For it was the local bible teacher from All Hallow's church who took on a group of cricketers from the local area who wanted to do something together during the winter months and joined together with some grammar school boys from St. John's Presbyterian to form a football club. With Northumberland Park being close by and with that part of Tottenham being associated with the Percy family who were based at Bruce Castle, one of the family - Sir Henry Percy - was known as 'Harry Hotspur', so they took the name 'Hotspur' from those two sources and in 1882, the club was born.
Taking over the team in it's second season, John steered them to organised the side and was elected treasurer and president, as he established a home base for the club, provided kit and equipment and found some changing rooms. After one season, the team had received such a good name that boys flooded to play for them and a reserve side was established.
He remained as president for 11 years and then stayed on as patron, with his influence over the club instilling a reputation as a team who were noted for their fair play and sportsmanship.
When the club turned professional in 1895 and a limited company in 1895, Ripsher's work had already been done and the club had changed from the one he had originally set up.

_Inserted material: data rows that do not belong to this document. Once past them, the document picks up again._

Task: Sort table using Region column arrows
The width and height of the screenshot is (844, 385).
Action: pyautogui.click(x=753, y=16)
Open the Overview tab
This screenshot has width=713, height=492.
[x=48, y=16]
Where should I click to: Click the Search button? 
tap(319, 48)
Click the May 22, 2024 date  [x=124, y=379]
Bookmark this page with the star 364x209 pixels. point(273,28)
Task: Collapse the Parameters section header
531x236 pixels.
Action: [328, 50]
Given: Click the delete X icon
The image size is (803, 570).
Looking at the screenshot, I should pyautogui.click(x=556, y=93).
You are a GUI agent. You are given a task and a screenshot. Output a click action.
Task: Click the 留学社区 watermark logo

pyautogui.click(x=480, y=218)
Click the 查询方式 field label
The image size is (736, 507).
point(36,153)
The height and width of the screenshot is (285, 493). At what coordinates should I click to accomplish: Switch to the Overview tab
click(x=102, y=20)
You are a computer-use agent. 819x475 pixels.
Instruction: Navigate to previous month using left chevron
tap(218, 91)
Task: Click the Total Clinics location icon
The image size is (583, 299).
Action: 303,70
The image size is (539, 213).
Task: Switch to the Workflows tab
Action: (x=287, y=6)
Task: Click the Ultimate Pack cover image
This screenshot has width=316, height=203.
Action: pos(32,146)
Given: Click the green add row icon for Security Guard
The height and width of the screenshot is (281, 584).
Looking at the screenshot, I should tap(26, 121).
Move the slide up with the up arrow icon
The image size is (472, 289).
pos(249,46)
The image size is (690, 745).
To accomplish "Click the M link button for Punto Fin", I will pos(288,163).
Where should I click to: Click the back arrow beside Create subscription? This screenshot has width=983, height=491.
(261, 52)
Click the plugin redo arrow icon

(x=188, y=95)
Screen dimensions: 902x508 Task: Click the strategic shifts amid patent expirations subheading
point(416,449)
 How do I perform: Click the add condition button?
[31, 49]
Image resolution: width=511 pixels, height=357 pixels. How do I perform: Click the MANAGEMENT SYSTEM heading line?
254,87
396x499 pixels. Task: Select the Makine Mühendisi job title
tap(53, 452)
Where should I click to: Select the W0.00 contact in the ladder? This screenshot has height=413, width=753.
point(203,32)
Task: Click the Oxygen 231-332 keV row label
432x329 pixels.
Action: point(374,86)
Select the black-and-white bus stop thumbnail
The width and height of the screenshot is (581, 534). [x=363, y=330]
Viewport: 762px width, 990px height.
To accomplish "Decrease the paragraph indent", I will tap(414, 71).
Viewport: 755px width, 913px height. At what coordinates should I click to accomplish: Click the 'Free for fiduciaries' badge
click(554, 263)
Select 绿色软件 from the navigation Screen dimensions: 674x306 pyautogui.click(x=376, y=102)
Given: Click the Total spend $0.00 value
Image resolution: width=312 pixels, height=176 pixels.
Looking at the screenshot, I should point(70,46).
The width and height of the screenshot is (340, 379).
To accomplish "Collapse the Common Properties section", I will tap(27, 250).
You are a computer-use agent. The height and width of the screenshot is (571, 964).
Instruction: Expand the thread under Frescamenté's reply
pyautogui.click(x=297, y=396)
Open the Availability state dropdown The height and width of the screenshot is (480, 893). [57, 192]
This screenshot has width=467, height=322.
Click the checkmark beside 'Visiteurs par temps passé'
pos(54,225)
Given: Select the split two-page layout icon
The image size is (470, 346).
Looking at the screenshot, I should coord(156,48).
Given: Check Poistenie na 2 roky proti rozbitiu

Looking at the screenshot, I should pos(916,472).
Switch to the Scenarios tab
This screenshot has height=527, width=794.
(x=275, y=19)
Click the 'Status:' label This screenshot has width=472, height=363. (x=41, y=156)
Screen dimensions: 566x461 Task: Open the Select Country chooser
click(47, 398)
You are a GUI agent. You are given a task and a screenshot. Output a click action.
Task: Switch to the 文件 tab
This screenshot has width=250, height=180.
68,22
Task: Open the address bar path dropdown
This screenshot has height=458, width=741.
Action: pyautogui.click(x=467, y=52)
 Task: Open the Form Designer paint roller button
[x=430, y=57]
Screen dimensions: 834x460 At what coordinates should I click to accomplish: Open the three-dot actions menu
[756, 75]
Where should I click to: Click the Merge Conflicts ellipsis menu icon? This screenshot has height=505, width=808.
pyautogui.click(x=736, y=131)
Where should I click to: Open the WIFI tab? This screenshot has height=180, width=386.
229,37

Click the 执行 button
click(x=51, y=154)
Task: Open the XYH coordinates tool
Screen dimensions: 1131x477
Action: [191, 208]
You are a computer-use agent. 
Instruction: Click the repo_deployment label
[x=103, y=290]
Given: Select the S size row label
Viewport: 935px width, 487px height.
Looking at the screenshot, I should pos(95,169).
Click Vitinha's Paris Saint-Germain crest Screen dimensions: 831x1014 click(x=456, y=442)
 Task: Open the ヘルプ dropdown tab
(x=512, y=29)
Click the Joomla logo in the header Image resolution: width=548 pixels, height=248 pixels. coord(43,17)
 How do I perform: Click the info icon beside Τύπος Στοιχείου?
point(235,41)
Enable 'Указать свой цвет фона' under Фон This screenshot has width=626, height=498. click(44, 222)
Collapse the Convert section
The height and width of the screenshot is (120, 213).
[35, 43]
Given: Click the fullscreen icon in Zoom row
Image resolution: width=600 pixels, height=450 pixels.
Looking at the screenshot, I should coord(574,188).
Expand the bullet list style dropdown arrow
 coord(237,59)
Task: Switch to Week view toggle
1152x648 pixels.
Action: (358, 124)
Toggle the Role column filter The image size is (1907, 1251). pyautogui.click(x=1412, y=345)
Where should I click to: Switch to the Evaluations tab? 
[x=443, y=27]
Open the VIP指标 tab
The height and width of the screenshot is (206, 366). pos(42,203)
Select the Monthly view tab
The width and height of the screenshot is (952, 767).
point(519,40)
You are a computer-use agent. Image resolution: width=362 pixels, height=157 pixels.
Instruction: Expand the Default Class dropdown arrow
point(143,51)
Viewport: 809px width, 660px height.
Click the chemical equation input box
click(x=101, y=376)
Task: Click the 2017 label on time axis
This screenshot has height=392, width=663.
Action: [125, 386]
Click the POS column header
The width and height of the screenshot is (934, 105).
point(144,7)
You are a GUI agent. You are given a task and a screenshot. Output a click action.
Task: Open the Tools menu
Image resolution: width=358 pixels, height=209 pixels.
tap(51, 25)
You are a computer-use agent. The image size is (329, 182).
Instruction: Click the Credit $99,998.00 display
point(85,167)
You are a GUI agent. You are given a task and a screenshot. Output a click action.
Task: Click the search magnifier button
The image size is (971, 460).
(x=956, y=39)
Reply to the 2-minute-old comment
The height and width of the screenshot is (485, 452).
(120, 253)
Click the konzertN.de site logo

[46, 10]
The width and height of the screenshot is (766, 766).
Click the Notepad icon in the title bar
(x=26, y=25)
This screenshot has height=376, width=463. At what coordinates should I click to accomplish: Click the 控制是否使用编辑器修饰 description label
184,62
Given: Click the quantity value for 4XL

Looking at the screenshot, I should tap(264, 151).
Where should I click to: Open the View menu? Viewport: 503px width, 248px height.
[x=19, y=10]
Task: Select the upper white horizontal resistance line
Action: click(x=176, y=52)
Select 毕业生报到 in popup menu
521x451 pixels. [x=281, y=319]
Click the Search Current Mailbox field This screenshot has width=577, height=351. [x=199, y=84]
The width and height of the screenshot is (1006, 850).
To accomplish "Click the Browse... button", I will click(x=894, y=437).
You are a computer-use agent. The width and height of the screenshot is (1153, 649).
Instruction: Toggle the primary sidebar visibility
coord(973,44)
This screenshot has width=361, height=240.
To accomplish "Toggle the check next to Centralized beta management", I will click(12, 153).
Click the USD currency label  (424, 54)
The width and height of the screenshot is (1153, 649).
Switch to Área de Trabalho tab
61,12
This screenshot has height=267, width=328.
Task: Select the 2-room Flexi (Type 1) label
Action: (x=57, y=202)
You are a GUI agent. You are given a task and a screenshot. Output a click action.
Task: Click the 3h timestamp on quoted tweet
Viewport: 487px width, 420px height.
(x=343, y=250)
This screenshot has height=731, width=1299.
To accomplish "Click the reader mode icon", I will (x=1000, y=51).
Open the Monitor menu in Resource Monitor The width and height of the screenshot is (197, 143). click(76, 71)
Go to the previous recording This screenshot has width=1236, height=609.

Ripsher left London in 1894, moving to Dover where his sister and her husband ran the Diamond Hotel in the town. John went blind after the move to Kent and finding life hard and it difficult to make money, the clergyman died in the Union Road Workhouse (which eventually became Buckland Hospital) on 24th September 1907, having suffered with heart problems and ill health, being buried in a pauper's grave at St. Mary's cemetery in Dover. A headstone, paid for by the Tottenham Tribute Trust, was installed at the cemetery to mark his final resting place on the 100th anniversary of his death.